Soirée découverte des chauves-souris de la Carrière de Baulmes

Plus de 40 personnes ont participé à la soirée de découverte des chauves-souris organisée à la Carrière des Rochettes de Baulmes, le jeudi 20 septembre dernier, à l’initiative de l’association « Baulmes demain ». Les participants n’ont pas été déçus : 68 chauves-souris de 8 espèces différentes ont pu être capturées au filet et présentées dans leurs moindres détails à un public ravi, grâce aux travaux et aux explications réalisés par des spécialistes de l’Université et du Musée zoologique de Lausanne, Laura Clément, Nadia Bruyndonckx, Philippe Christe et Olivier Glaizot.

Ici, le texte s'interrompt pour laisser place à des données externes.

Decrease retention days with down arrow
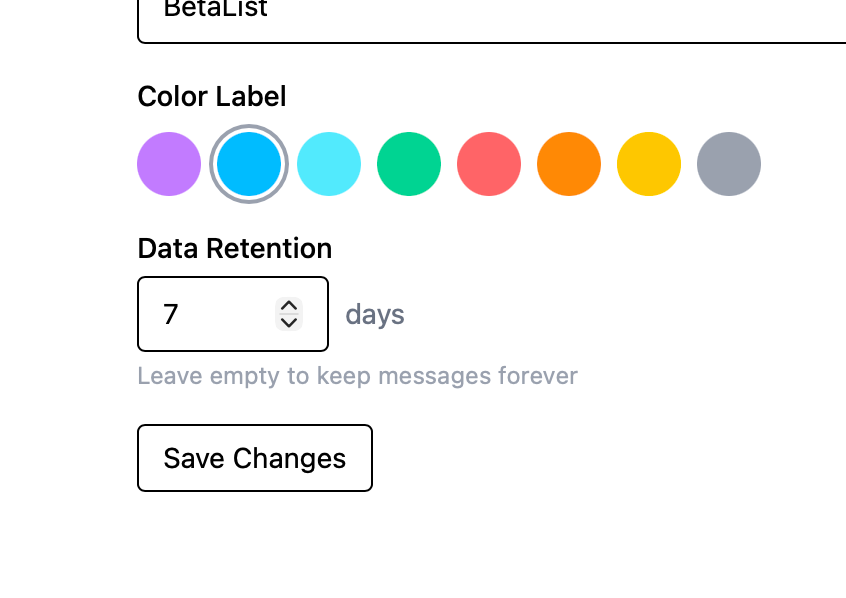The height and width of the screenshot is (598, 846). point(289,322)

La Carrière des Rochettes et ses nombreuses galeries sont situées au-dessus du village de Baulmes à une altitude de 750 à 800 m. L’exploitation, destinée à l’usine des Chaux et Ciments, a débuté vers 1900 dans la mine supérieure. Elle s’est interrompue vers 1920, au profit d’une autre mine, située légèrement plus bas. Ces galeries seront utilisées jusqu’à la guerre. Puis c’est à ciel ouvert dans la carrière des Rochettes que se poursuivra l’exploitation pour l’usine des Chaux et Ciments dont l’arrêt définitif interviendra en 1962.

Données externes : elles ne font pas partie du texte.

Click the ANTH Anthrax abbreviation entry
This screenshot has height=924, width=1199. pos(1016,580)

Depuis lors, la carrière des Rochettes héberge une biodiversité remarquable. En premier lieu, ce sont bien sûr les chamois ou le renard qu’on peut observer à loisir, mais aussi des oiseaux originaux, comme l’hirondelle de rochers ou le tichodrome échelette et également des batraciens : crapaud commun et accoucheur, grenouille rousse, salamandre tachetée, triton alpestre. On y trouve également une flore remarquable avec plusieurs espèces d’orchidées rares et protégées. Mais ce sont surtout l’abondance et la diversité des chiroptères qui en font son intérêt exceptionnel. En effet, si 32 espèces de chauve-souris ont été recensées en Suisse 14 d’entre-elles ont été découvertes ces dernières années dans les galeries de la carrière des Rochettes, dont certaines sont rarissimes en Suisse. Il s’agit tout simplement du site le plus riche de Suisse !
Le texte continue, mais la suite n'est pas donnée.